> The problem
What is needed is an exact copy of every record.

[Records Boundary: Start]

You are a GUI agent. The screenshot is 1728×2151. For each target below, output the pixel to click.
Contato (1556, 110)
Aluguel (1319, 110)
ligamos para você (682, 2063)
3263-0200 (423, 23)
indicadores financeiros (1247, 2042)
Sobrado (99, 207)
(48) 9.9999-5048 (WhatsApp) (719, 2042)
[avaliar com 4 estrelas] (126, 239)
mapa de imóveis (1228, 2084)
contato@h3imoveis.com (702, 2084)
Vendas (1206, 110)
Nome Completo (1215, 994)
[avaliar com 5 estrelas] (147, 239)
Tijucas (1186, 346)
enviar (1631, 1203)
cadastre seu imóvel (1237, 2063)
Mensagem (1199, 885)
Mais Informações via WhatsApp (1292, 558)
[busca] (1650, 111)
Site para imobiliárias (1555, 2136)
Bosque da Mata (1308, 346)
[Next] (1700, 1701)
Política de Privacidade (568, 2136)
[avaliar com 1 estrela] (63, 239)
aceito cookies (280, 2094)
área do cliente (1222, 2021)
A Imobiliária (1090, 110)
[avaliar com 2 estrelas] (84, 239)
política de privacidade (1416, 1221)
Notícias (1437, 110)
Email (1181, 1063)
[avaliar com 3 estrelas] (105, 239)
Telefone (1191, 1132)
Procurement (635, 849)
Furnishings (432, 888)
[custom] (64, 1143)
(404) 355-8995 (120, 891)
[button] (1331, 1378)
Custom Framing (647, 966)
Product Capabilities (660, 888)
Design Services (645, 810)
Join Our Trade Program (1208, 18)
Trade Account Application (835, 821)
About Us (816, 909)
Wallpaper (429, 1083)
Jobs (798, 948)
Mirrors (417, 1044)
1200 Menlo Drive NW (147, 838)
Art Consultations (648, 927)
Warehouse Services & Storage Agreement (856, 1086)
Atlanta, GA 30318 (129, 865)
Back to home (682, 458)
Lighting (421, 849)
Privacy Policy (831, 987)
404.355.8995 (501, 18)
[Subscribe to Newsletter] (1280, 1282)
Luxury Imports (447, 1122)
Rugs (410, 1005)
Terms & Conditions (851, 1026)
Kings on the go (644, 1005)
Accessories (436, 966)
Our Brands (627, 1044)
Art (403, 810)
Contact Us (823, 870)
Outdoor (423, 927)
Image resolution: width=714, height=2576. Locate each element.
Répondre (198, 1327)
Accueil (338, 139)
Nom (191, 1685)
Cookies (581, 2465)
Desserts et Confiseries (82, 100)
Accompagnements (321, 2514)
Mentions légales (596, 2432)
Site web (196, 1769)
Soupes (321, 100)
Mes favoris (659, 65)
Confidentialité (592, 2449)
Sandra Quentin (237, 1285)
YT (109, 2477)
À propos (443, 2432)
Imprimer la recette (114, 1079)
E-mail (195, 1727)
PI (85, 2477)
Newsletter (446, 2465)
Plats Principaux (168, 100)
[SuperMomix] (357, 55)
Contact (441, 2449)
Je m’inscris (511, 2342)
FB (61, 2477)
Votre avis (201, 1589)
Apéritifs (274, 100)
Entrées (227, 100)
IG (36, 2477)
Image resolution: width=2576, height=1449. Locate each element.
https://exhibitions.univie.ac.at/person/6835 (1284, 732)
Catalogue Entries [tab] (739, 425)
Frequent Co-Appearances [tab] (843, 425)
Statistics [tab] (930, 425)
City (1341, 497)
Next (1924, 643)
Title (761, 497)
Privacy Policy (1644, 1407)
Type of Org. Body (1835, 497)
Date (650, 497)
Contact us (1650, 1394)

[Records Boundary: End]

> Answer space
You are a GUI agent. The screenshot is 1728×2151. For each target below, output the pixel to click.
Contato (1556, 110)
Aluguel (1319, 110)
ligamos para você (682, 2063)
3263-0200 (423, 23)
indicadores financeiros (1247, 2042)
Sobrado (99, 207)
(48) 9.9999-5048 (WhatsApp) (719, 2042)
[avaliar com 4 estrelas] (126, 239)
mapa de imóveis (1228, 2084)
contato@h3imoveis.com (702, 2084)
Vendas (1206, 110)
Nome Completo (1215, 994)
[avaliar com 5 estrelas] (147, 239)
Tijucas (1186, 346)
enviar (1631, 1203)
cadastre seu imóvel (1237, 2063)
Mensagem (1199, 885)
Mais Informações via WhatsApp (1292, 558)
[busca] (1650, 111)
Site para imobiliárias (1555, 2136)
Bosque da Mata (1308, 346)
[Next] (1700, 1701)
Política de Privacidade (568, 2136)
[avaliar com 1 estrela] (63, 239)
aceito cookies (280, 2094)
área do cliente (1222, 2021)
A Imobiliária (1090, 110)
[avaliar com 2 estrelas] (84, 239)
política de privacidade (1416, 1221)
Notícias (1437, 110)
Email (1181, 1063)
[avaliar com 3 estrelas] (105, 239)
Telefone (1191, 1132)
Procurement (635, 849)
Furnishings (432, 888)
[custom] (64, 1143)
(404) 355-8995 (120, 891)
[button] (1331, 1378)
Custom Framing (647, 966)
Product Capabilities (660, 888)
Design Services (645, 810)
Join Our Trade Program (1208, 18)
Trade Account Application (835, 821)
About Us (816, 909)
Wallpaper (429, 1083)
Jobs (798, 948)
Mirrors (417, 1044)
1200 Menlo Drive NW (147, 838)
Art Consultations (648, 927)
Warehouse Services & Storage Agreement (856, 1086)
Atlanta, GA 30318 (129, 865)
Back to home (682, 458)
Lighting (421, 849)
Privacy Policy (831, 987)
404.355.8995 (501, 18)
[Subscribe to Newsletter] (1280, 1282)
Luxury Imports (447, 1122)
Rugs (410, 1005)
Terms & Conditions (851, 1026)
Kings on the go (644, 1005)
Accessories (436, 966)
Our Brands (627, 1044)
Art (403, 810)
Contact Us (823, 870)
Outdoor (423, 927)
Image resolution: width=714, height=2576. Locate each element.
Répondre (198, 1327)
Accueil (338, 139)
Nom (191, 1685)
Cookies (581, 2465)
Desserts et Confiseries (82, 100)
Accompagnements (321, 2514)
Mentions légales (596, 2432)
Site web (196, 1769)
Soupes (321, 100)
Mes favoris (659, 65)
Confidentialité (592, 2449)
Sandra Quentin (237, 1285)
YT (109, 2477)
À propos (443, 2432)
Imprimer la recette (114, 1079)
E-mail (195, 1727)
PI (85, 2477)
Newsletter (446, 2465)
Plats Principaux (168, 100)
[SuperMomix] (357, 55)
Contact (441, 2449)
Je m’inscris (511, 2342)
FB (61, 2477)
Votre avis (201, 1589)
Apéritifs (274, 100)
Entrées (227, 100)
IG (36, 2477)
Image resolution: width=2576, height=1449. Locate each element.
https://exhibitions.univie.ac.at/person/6835 (1284, 732)
Catalogue Entries [tab] (739, 425)
Frequent Co-Appearances [tab] (843, 425)
Statistics [tab] (930, 425)
City (1341, 497)
Next (1924, 643)
Title (761, 497)
Privacy Policy (1644, 1407)
Type of Org. Body (1835, 497)
Date (650, 497)
Contact us (1650, 1394)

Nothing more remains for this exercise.